**PROBLEM TO SOLVE**
Determine how many lines of the material below contain "width". Report only that figure.

**MATERIALS PROVIDED**

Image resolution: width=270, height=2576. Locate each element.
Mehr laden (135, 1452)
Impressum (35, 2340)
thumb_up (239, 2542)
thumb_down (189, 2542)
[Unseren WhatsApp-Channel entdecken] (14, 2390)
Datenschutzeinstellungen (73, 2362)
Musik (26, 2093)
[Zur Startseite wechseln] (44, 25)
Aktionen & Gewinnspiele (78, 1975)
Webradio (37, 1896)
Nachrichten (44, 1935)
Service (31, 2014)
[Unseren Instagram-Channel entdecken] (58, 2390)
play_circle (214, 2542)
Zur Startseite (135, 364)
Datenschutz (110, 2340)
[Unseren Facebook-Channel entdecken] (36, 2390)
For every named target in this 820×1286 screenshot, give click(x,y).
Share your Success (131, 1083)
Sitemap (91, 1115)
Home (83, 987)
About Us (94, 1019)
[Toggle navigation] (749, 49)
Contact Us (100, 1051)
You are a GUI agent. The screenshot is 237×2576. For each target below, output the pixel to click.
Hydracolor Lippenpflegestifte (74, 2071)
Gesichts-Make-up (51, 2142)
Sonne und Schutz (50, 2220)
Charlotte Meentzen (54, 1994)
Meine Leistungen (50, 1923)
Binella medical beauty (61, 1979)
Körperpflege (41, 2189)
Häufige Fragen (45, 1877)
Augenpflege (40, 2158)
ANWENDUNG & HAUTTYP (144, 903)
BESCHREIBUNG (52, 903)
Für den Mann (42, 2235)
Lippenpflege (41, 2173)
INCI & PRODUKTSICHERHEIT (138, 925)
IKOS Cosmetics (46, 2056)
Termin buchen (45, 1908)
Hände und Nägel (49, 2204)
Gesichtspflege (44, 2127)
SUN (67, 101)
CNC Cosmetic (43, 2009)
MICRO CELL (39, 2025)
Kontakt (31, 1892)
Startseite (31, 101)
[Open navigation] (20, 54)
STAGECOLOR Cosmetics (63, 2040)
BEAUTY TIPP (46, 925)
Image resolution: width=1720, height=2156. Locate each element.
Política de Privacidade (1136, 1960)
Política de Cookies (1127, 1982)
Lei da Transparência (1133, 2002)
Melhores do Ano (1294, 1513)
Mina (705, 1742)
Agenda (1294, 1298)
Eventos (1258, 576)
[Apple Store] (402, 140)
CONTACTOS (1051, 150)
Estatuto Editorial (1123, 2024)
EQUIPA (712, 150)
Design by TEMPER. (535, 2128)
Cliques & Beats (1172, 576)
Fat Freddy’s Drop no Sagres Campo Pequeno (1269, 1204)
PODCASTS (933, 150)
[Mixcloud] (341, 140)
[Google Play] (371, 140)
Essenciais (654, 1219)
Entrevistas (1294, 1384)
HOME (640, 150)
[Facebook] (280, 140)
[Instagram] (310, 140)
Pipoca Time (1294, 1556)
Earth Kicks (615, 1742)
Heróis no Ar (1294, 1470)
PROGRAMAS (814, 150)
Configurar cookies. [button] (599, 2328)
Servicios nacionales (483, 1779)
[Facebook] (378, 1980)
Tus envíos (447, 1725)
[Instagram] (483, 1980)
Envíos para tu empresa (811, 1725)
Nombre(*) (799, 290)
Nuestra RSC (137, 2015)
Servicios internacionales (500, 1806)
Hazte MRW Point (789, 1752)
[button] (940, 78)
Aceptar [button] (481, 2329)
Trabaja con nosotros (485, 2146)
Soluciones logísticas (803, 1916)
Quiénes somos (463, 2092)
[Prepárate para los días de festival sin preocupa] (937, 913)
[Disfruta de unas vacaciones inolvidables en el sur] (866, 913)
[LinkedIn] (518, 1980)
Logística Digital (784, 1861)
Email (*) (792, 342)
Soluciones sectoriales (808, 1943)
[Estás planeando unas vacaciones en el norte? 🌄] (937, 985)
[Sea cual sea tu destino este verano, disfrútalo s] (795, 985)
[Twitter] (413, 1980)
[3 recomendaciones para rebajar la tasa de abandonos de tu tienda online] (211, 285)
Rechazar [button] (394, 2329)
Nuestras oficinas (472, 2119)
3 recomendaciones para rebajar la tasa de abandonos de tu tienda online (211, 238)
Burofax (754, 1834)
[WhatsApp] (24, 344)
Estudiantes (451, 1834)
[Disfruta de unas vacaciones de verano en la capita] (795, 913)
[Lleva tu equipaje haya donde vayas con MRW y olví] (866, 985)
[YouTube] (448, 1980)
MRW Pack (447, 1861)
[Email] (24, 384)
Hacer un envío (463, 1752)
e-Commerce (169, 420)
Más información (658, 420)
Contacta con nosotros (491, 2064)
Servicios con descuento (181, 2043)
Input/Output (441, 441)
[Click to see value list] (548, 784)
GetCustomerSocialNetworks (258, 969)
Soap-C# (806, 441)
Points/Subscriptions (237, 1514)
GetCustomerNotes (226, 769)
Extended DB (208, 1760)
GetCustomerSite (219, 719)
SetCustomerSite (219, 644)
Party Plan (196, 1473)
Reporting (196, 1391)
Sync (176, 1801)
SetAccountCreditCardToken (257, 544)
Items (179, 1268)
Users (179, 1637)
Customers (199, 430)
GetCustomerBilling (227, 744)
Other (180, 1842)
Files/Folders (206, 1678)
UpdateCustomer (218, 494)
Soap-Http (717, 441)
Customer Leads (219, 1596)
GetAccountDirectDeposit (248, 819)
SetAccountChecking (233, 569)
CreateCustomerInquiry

**RESULT OF THIS EXERCISE**
2